-- Records for the task --
....

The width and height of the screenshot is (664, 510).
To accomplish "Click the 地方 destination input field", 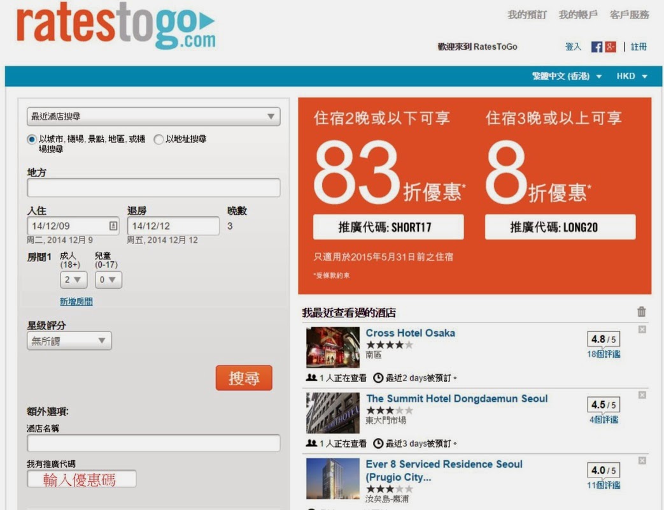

....

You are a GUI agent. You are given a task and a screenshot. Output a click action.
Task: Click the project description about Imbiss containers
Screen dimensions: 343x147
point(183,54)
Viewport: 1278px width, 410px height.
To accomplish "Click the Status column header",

....

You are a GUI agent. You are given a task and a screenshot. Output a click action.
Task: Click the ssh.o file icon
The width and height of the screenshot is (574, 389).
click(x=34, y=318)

....

-- Your assignment --
Please copy the lines above exactly, starting at the line that holds "The width and height of the screenshot is (664, 510)." and ending at the line that holds "the 地方 destination"; include both, but no pictures.

-- Answer box --
The width and height of the screenshot is (664, 510).
To accomplish "Click the 地方 destination input field", 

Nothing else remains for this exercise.